Supreme Court Update for Banking and Financial Services Professionals

by Charles W. Prueter

In 2007, a bankruptcy and securities law professor at Harvard Law School proposed the creation of a new independent federal agency to enforce consumer financial protection statutes and regulations and generally to regulate the financial services sector. The professor’s proposal was modeled on the Consumer Product Safety Commission (CPSC), which is a multi-member regulatory commission tasked with promulgating standards to protect the American public from risks of injury and death from products used in the home, school, and recreation. The idea was welcomed by the Administration in 2009, when the Department of the Treasury proposed the creation of a Consumer Financial Protection Agency, which would be a multi-member body tasked with ensuring fairness and protection within the consumer financial protection regulatory scheme. The professor’s concept then made its way into the Dodd-Frank Wall Street Reform and Consumer Protection Act as the Consumer Financial Protection Bureau — but with a significant structural difference that is now the center of a case before the Supreme Court.

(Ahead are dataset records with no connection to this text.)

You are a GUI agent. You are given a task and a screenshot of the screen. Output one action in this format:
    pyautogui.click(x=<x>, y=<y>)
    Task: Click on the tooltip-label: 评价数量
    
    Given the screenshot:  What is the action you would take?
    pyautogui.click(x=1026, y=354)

That professor, as readers probably know, was now-Senator Elizabeth Warren, who is one of the leading candidates for President. And then-Professor Warren understood that, historically, independent federal agencies properly are organized as multi-member bodies — for example, in addition to the CPSC, the Federal Trade Commission, the Securities and Exchange Commission, and the Federal Energy Regulatory Commission. That is, in contrast to the Department of Labor or the Department of Health and Human Services, for example, which are headed by unitary Secretaries, the heads of these bodies are commissions with three to five members. Moreover, while the Secretary of HHS, for example, is removable at will by the President (this the idea of serving “at the pleasure of the President”), the commissioners of these independent agencies are removable only for cause (i.e., a very good reason like neglect of duty or malfeasance). The upshot is that independent commissioners are not as subject to political pressure from the Executive as are the heads of other agencies. As Justice Brett Kavanaugh has explained in prior writings: “In other words, the heads of executive agencies are accountable to and checked by the President; and the heads of independent agencies, although not accountable to or checked by the President, are at least accountable to and checked by their fellow commissioners or board members.”

But what happens when an independent agency is headed by a unitary director, removable only for cause? That is the question before the Supreme Court now in Seila Law LLC v. Consumer Financial Protection Bureau, No. 19-7. The issue arises because, in contrast to then-Professor Warren’s 2007 proposal and the Treasury Department’s 2009 proposal, Dodd-Frank provided that the CFPB would be headed by a unitary director, removable by the President only for cause. This leadership structure, which vests substantial power in a unitary director and isolates the CFPB from political pressure from the White House, has been the focus of several appeals in the various circuit courts of appeals and now has reached the Supreme Court in this case out of the Ninth Circuit.

Because the CFPB director is uniquely insulated in a way that the unitary leaders of other agencies are not, the challenger in this case, Seila Law LLC, which is a law firm that offers a variety of consumer debt-related legal services and was targeted by the CFPB in an enforcement action, argues that Dodd-Frank violates the separation of powers — i.e., the idea that executives execute, legislators legislate, and judges judge. Seila Law argues that Congress, in creating the CFPB this way, has placed immense power — too much power — in the hands of an unelected director who has the authority to promulgate regulations (a legislative function), enforce those regulations (an executive function), and also adjudge compliance with those regulations (a judicial function). The checks and balances created by the separation of powers are integral to protecting the individual liberties of Americans. The Secretaries who serve at the pleasure of the President are directly accountable to the President, who is accountable to the people. And the members of independent commissions, as Justice Kavanaugh noted, are checked by each other and are recognized as experts in their fields, which curbs the risks of extreme or reckless actions. But, Seila Law contends, the director of the CFPB wields more power than any other individual in the Executive Branch save the President because the director is not directly accountable to the President or to fellow commissioners and largely is beyond the authority of Congress or the courts. Thus, this leadership structure creates a danger that the director of the CFPB could infringe on the rights of Americans, largely unrestrained by the President, Congress, or the Judiciary.

Aside from the jurisprudential implications of this case, perhaps most important for banks and other regulated entities is the possibility that a decision striking down the leadership structure of the CFPB conceivably could unravel all of the decisions that the CFPB has made since its formation. Banking and financial services professionals will want to keep a close eye on this case. The Court likely will hear oral argument in early 2020 and will issue a decision before the end of June.